Dear OADN Members:
First let me be one of the first to wish you a Happy Nurses Week and applaud you for all you do for the nursing profession, especially when educating the future nursing workforce. This year’s tagline, 4 Million Reasons to Celebrate emphasizes the magnitude of nursing and its impact on individual’s lives. Each of you demonstrates daily the importance of caring and compassion for others and influence the life of a future nurse. Never forget that one simple word of encouragement to a student can be forever life-changing.
As I write the words “future nurse,” it provides me the opportunity to think about the launch of the new report, “The Future of Nursing 2020 -2030.” When we hear about another report, I think for some it brings up a feeling of uncertainty. In 2011, when the Institute of Medicine (IOM) released its report, The Future of Nursing: Leading Change, Advancing Health, many associate degree nursing (ADN) programs felt threatened by some of the recommendations. This time is different because as ADN programs we were present at the beginning of this new report. I had the honor to represent OADN and provide testimony to the Future of Nursing 2020-30 Committee on March 20 emphasizing the important role of ADN programs. This new consensus study will focus on charting a path for the nursing profession to help our nation create a culture of health. Some of the key points that directly relate to OADN are:
- The role of nurses in improving health by addressing social determinants of health of communities
- The importance of all levels of nurses across the care continuum to address the challenges of building a culture of health
- The importance of a nursing workforce that is diverse, including gender, race, and ethnicity
- The education and training to prepare nurses to work outside of the acute care setting
In many ways, ADN programs are prime exemplars of addressing the social determinants of health in a community and development of health competencies. ADN programs exist in a wide variety of geographic areas across the United States and provide an important portal for diverse students. As the committee begins to chart a path for this work, it is imperative to collaborate with and leverage the role of our nation’s ADN programs in addressing the social determinants of health and healthcare access.

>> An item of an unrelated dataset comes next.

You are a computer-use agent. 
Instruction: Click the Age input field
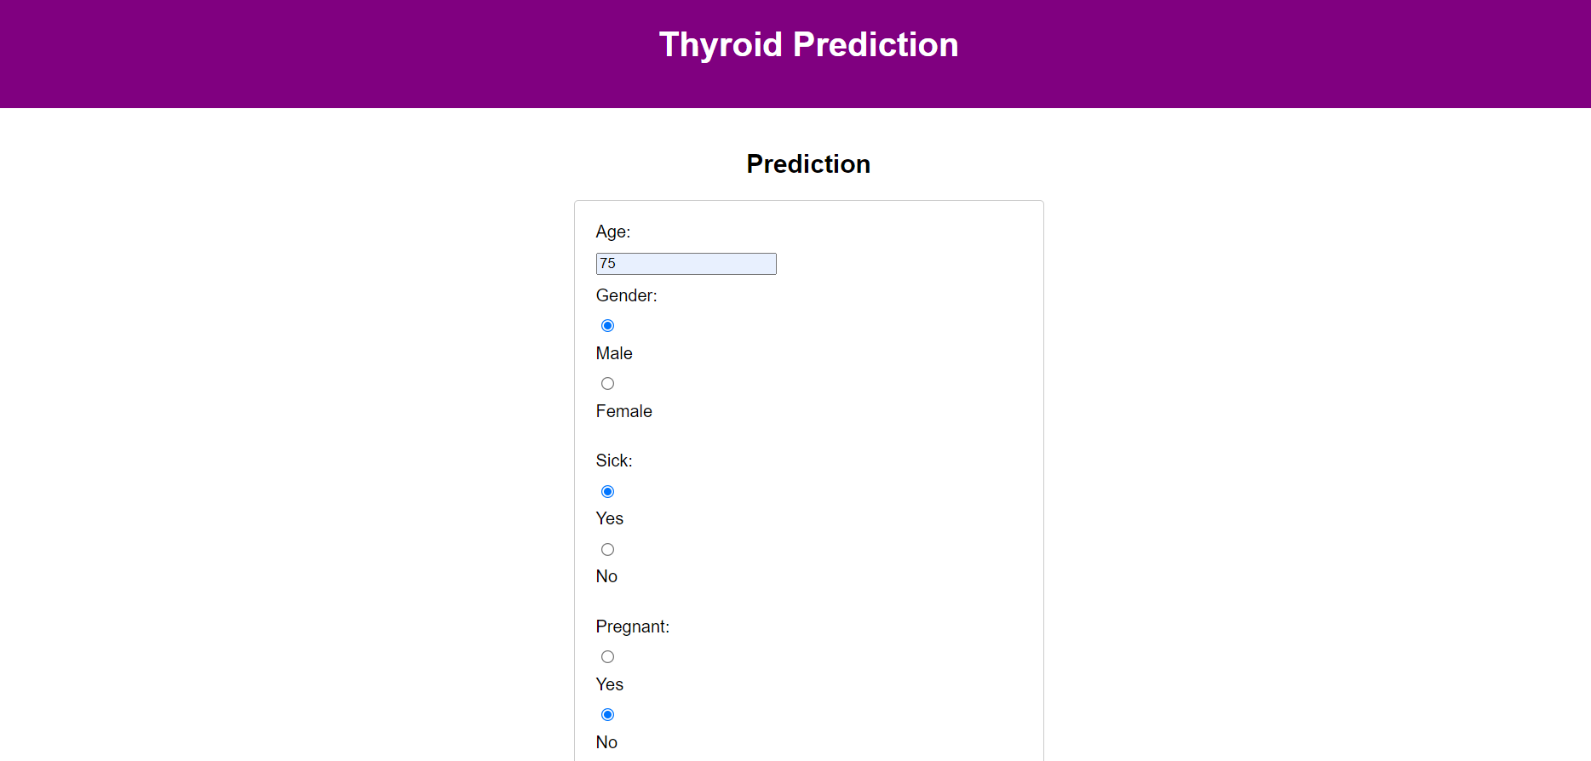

This new report is an exciting opportunity for all of us. Historically, I think we often used defensive measures as we believed our programs were endangered, but why? Our programs are quality and we must share this message in a positive approach demonstrating the value of our programs. Providing clear examples of how our communities would not have access to health care, we understand the social determinants of our communities, and are preparing the next generation workforce for the non-acute care setting. ADN programs continue to prepare over 50% of the nursing workforce. Where would that 4 million number be without ADN programs as a pathway? But more importantly, where would the healthcare access be for the communities across our country? I urge everyone to be bold, proud, and emphasize the ADN significance in a confident approach with exemplars that demonstrate our unparalleled excellence.

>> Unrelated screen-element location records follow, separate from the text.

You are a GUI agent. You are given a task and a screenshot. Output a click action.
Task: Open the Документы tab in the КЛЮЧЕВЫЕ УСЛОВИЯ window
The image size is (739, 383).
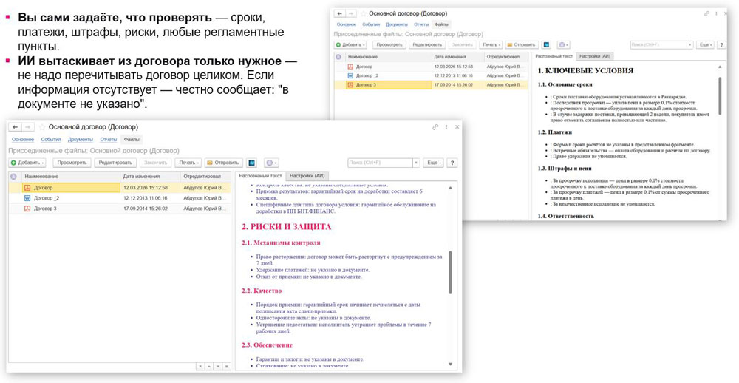(396, 24)
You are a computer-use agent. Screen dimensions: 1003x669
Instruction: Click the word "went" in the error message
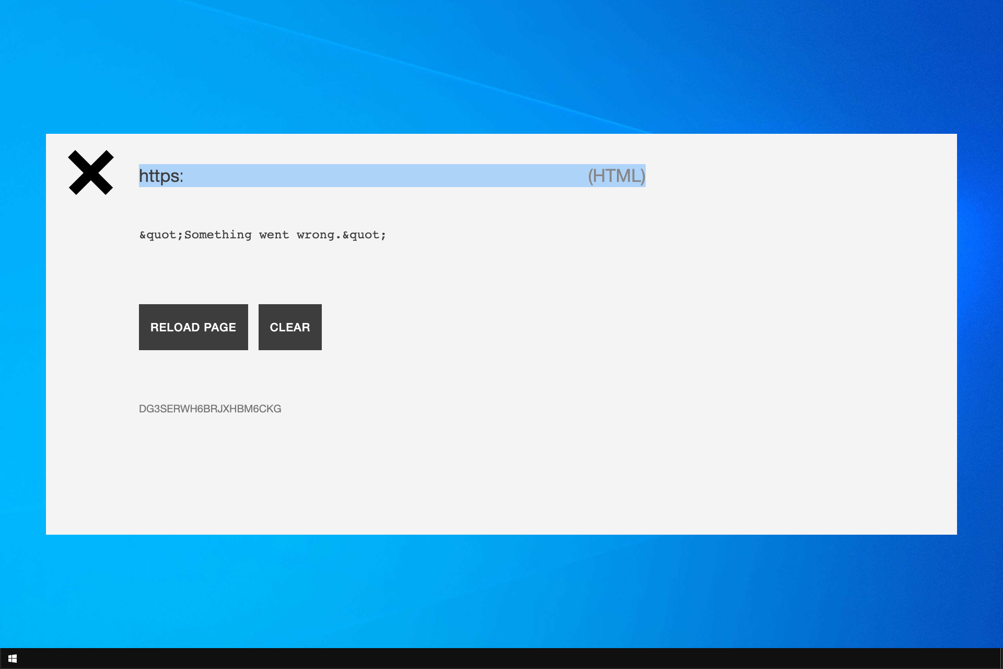pyautogui.click(x=274, y=235)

Finally, I encourage everyone to review the OADN Foundation information pertaining to the 2019 scholarships and awards https://www.oadn.org/about-us/oadn-foundation. This support provides wonderful opportunities for our members and students that are pursuing their education. It is important to honor those who are doing such great work. I encourage each of you to review the awards that are available. Additionally, it is my extreme pleasure that I announce the Foundation research grant award has been increased from $1000.00 to $5000.00. The Foundation supports the endeavors of those of you pursuing advanced degrees as well as completing research. This is an exceptional opportunity and I hope to hear that there are many applicants for this prestigious research grant.
Thank you again for all you do for the nursing profession and the next generation of nurses!